Goal: Recast the data from its start through the line containing "coord(567,35)" as a numbered list, skipping blank lines and omitting the pictures.

Given data:
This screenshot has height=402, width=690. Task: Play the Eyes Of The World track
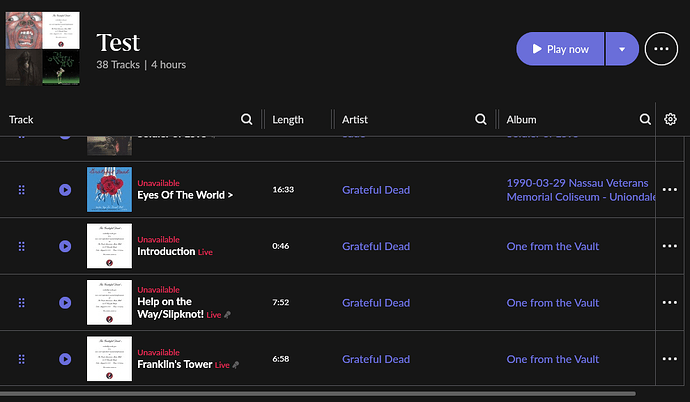65,189
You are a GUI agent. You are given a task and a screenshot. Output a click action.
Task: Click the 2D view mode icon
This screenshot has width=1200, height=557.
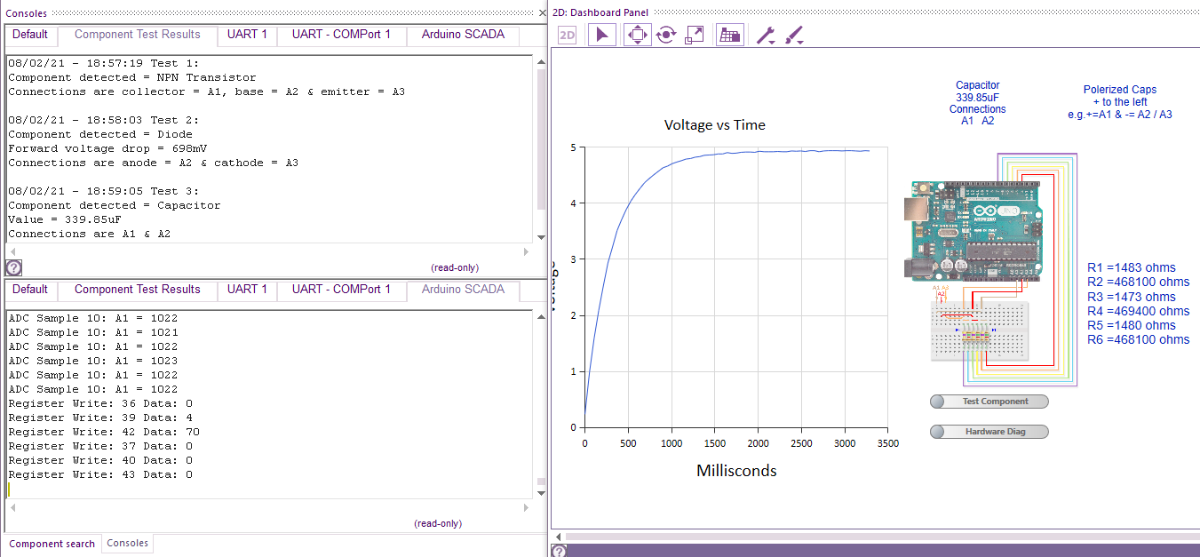coord(567,35)
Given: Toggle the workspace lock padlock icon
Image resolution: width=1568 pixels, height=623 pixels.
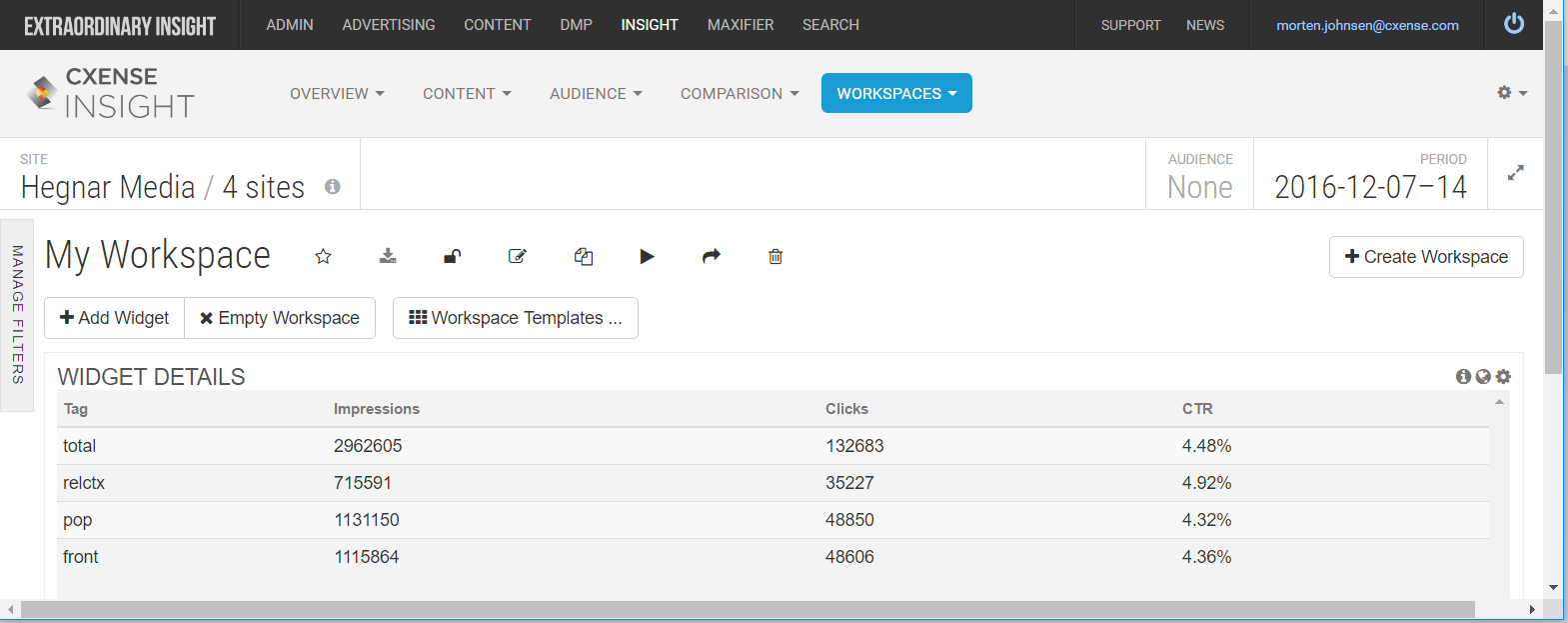Looking at the screenshot, I should pos(452,256).
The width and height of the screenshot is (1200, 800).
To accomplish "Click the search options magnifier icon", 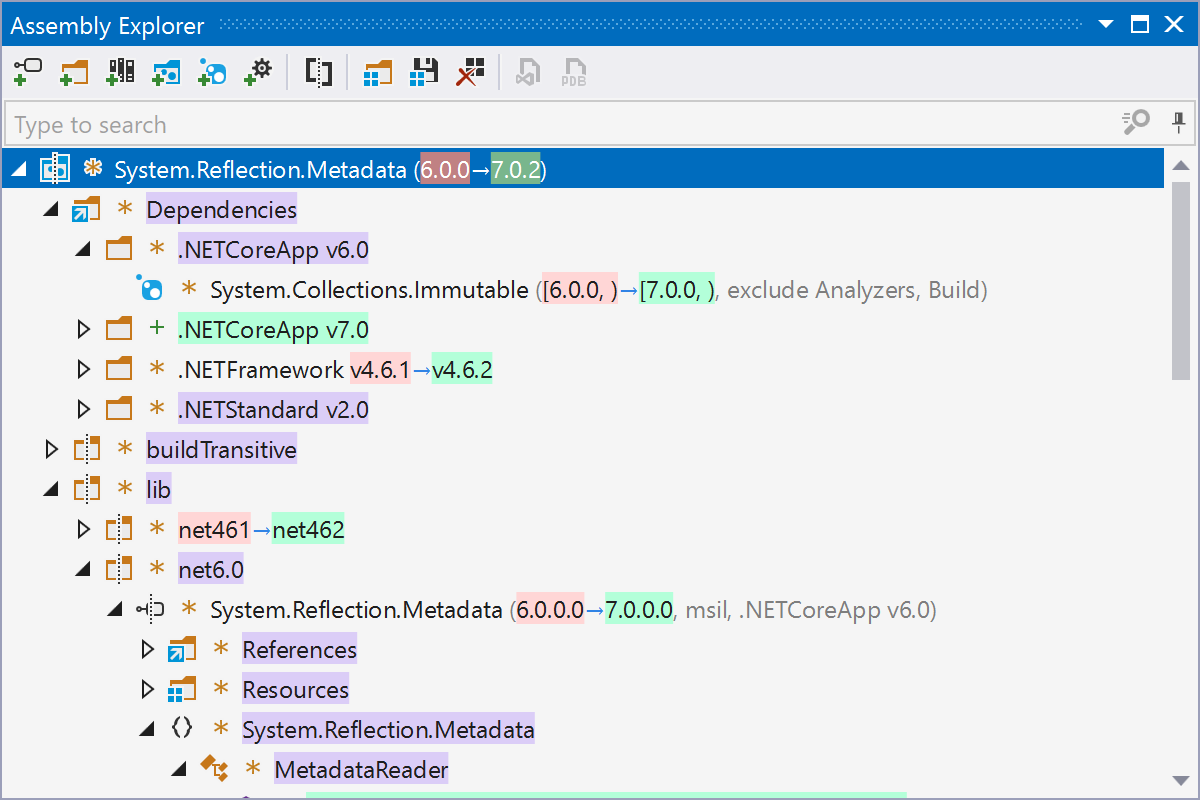I will pos(1135,124).
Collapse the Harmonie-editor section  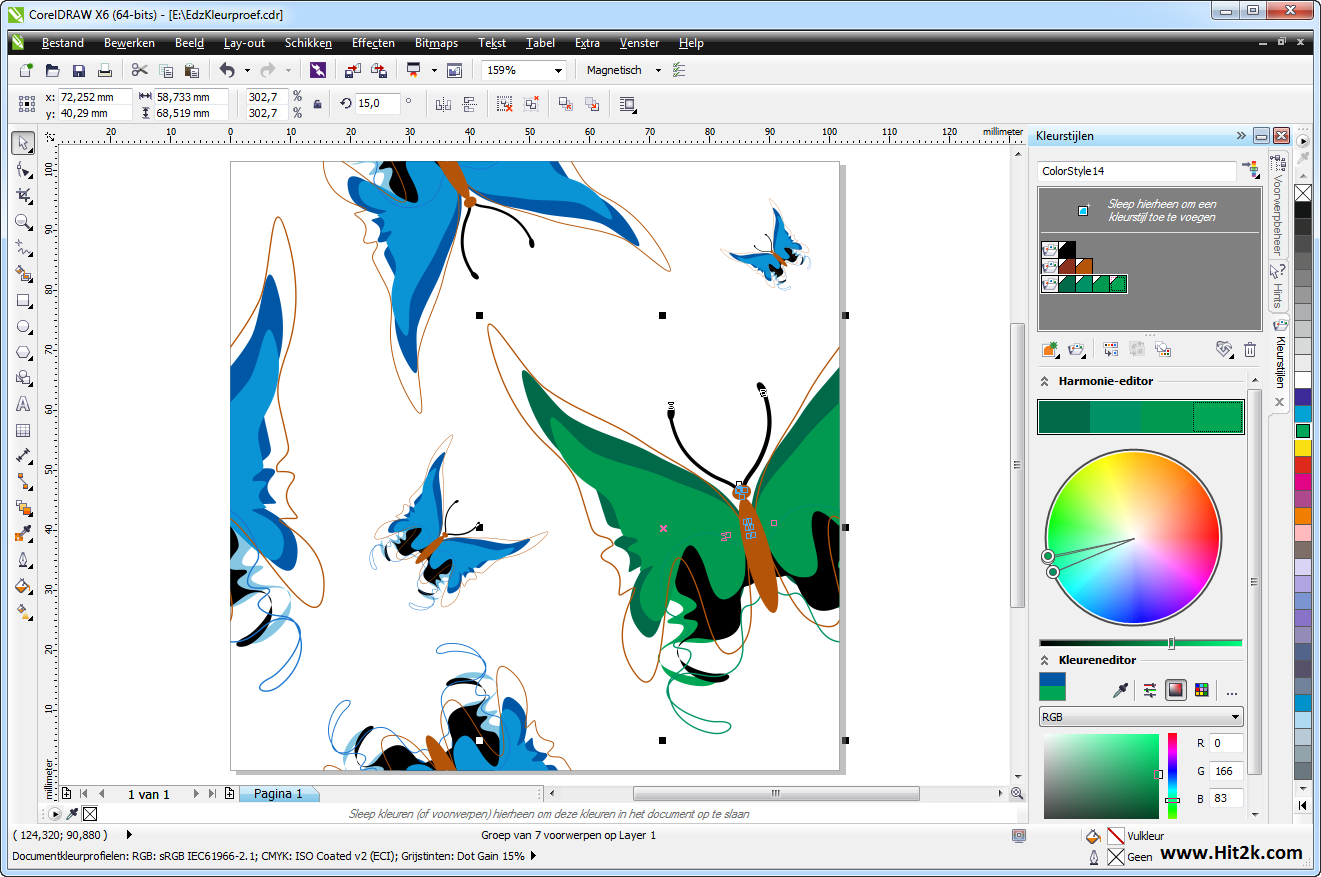click(x=1046, y=381)
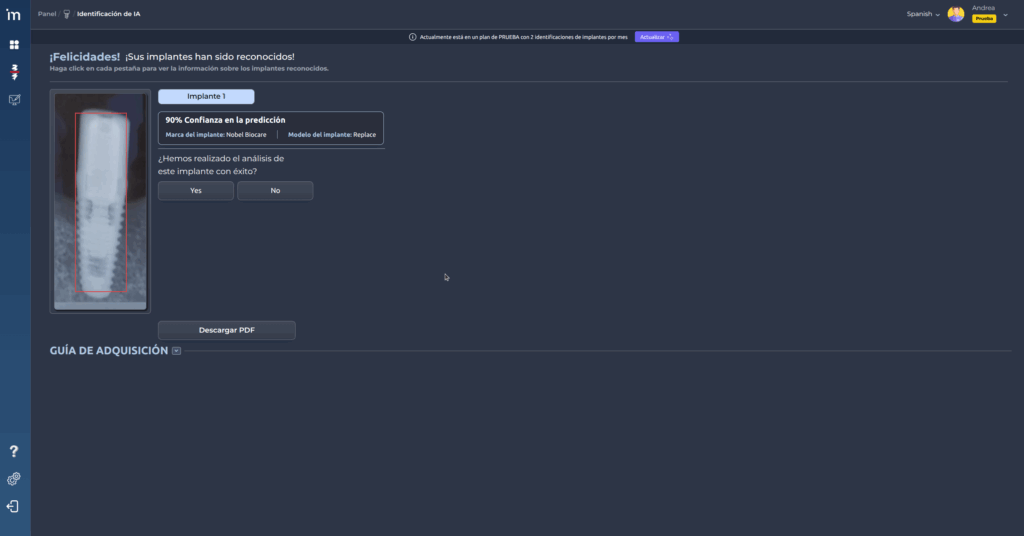
Task: Answer Yes to the analysis success question
Action: 196,190

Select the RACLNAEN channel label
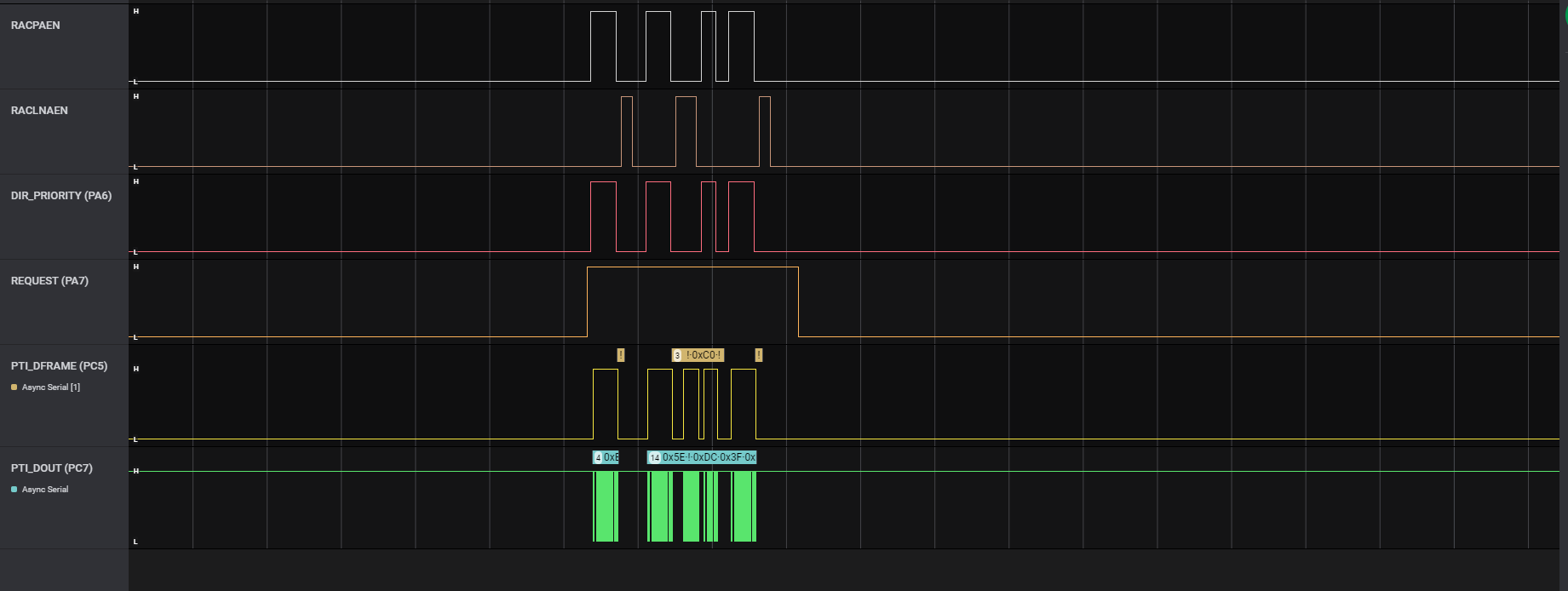click(39, 111)
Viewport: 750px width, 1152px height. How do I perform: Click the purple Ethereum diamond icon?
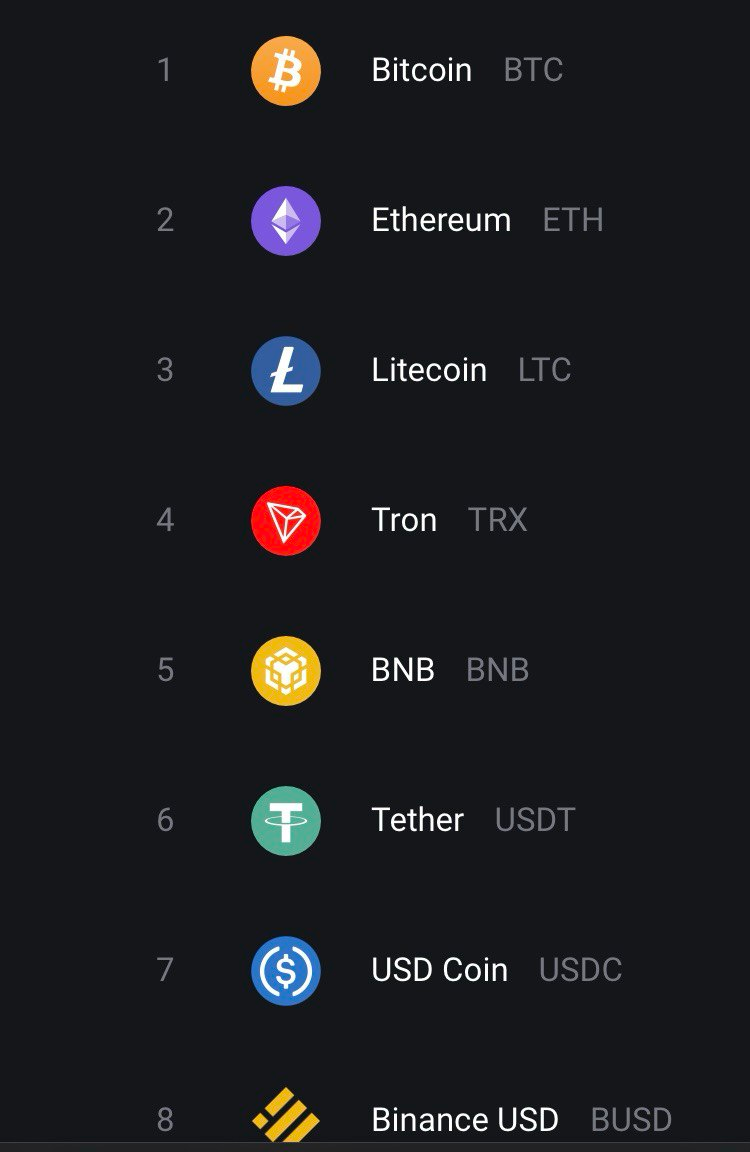pyautogui.click(x=286, y=221)
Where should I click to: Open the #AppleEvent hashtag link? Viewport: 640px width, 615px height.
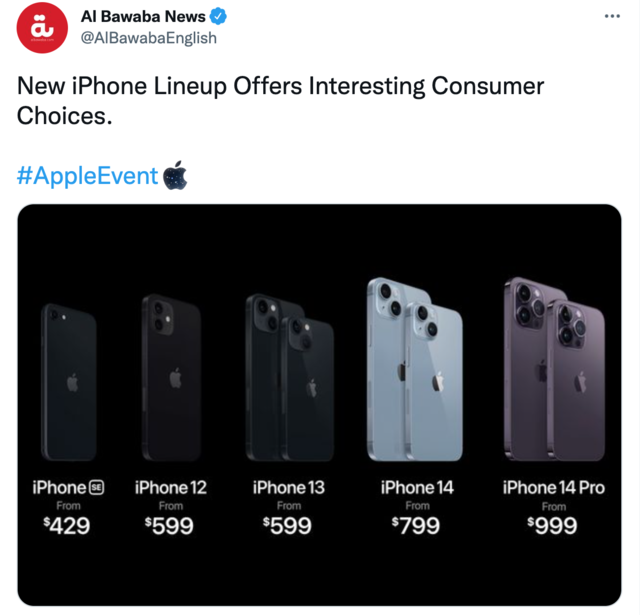click(88, 176)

Problem solution:
1. This screenshot has height=402, width=690. Task: Play the Eyes Of The World track
2. 65,189
3. You are a GUI agent. You are given a task and a screenshot. Output a click action.
4. Task: Click the 2D view mode icon
5. This screenshot has width=1200, height=557.
6. coord(567,35)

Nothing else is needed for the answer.